Exercise aim
Without copying the images, write out all the entries below verbatim.

Saved entries
════════════════════
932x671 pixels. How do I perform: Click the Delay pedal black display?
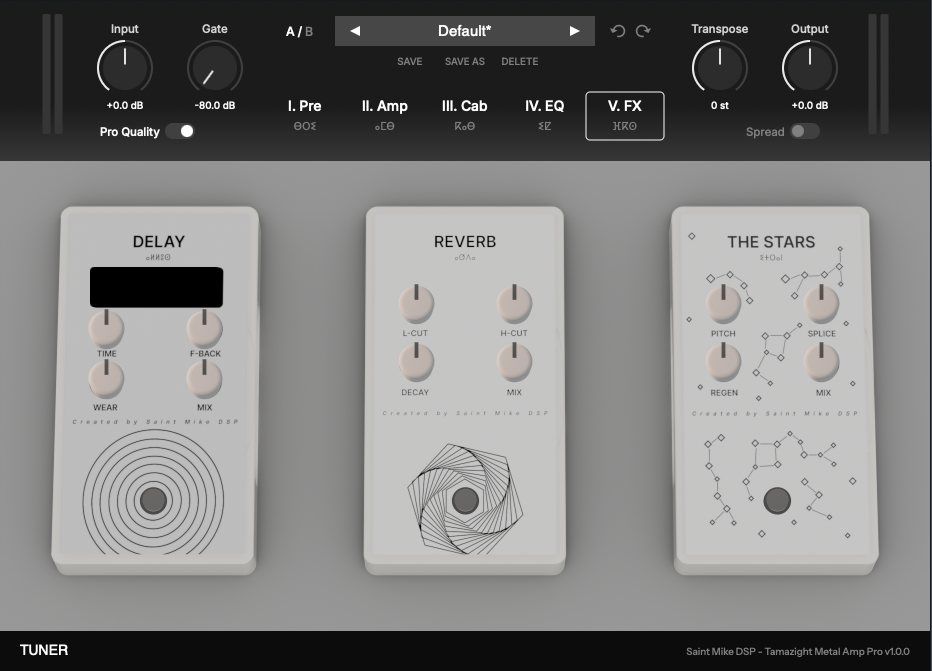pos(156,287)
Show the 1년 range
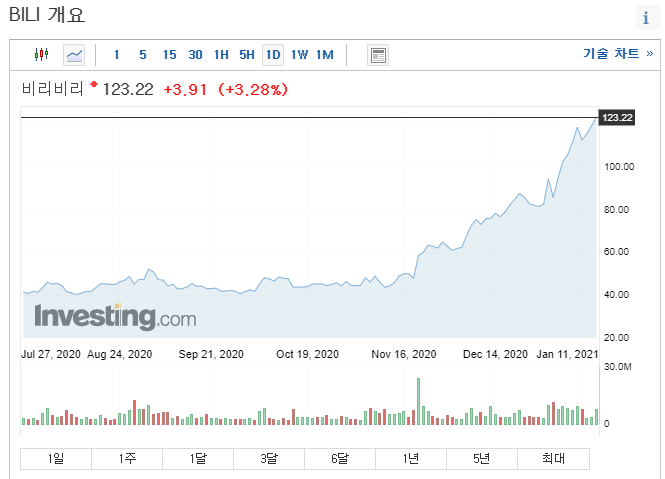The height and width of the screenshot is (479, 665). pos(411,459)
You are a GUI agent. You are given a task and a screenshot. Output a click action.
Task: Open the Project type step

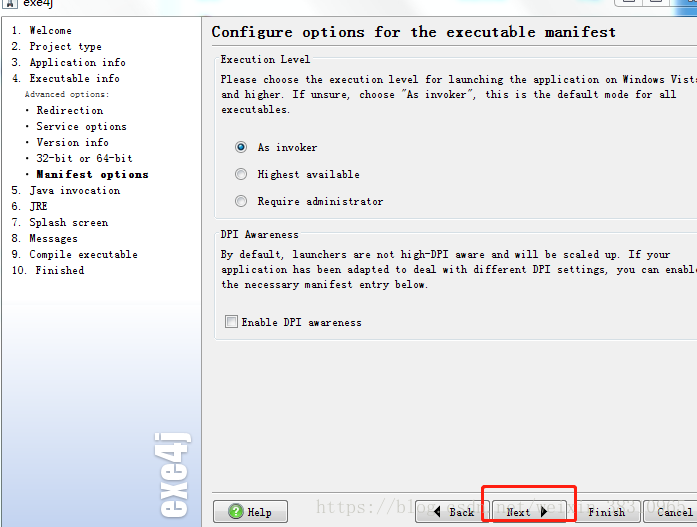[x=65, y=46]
════════════════════
Response to the task
932x671 pixels. How do I perform: Click the Delay pedal black display?
pos(156,287)
Show the 1년 range
The height and width of the screenshot is (479, 665). pos(411,459)
You are a GUI agent. You are given a task and a screenshot. Output a click action.
Task: Open the Project type step

[x=65, y=46]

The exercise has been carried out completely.